» **Task directions**
Reproduce word for word everything in the data from the line containing "Identify the location of y-tick-label: 0." down to the end of the data, with both the first and last lines included. Leave the pictures out of your copy.

» **Stored data**
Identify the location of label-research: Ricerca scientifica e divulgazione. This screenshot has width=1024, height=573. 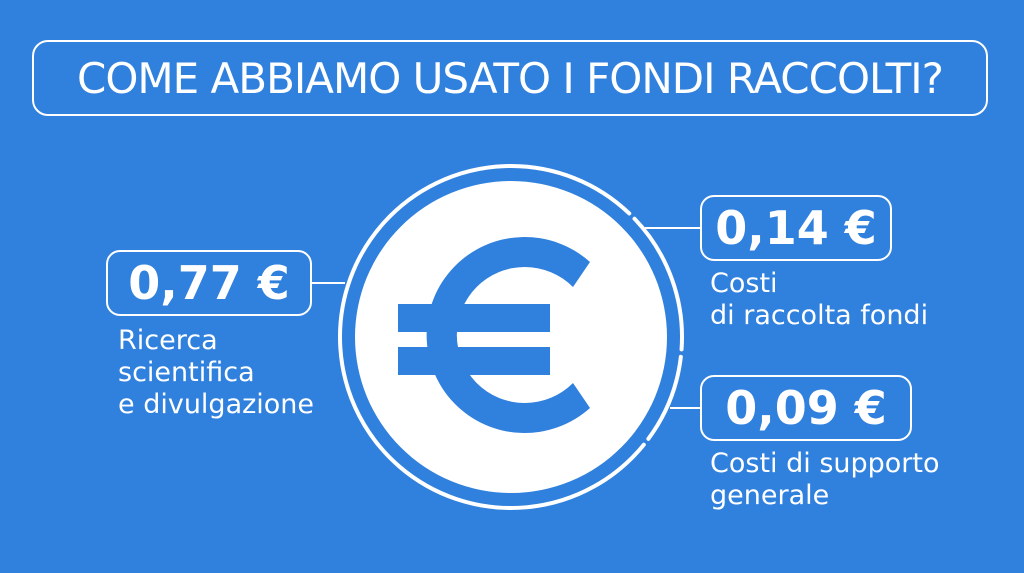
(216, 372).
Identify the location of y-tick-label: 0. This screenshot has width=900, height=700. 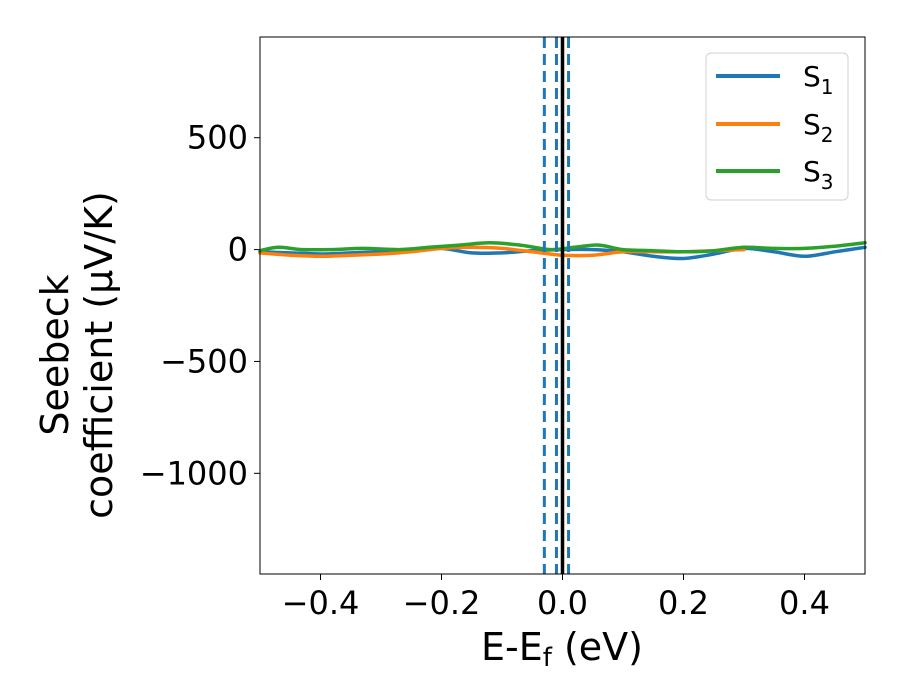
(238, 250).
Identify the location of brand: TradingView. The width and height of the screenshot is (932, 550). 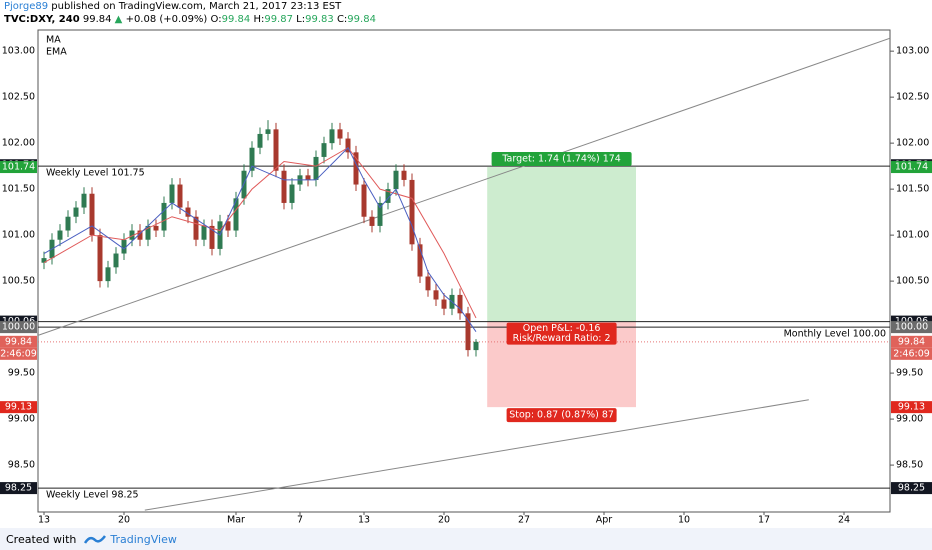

» **Result**
Identify the location of y-tick-label: 0. This screenshot has width=900, height=700. 
(238, 250).
Identify the location of brand: TradingView. The width and height of the screenshot is (932, 550). 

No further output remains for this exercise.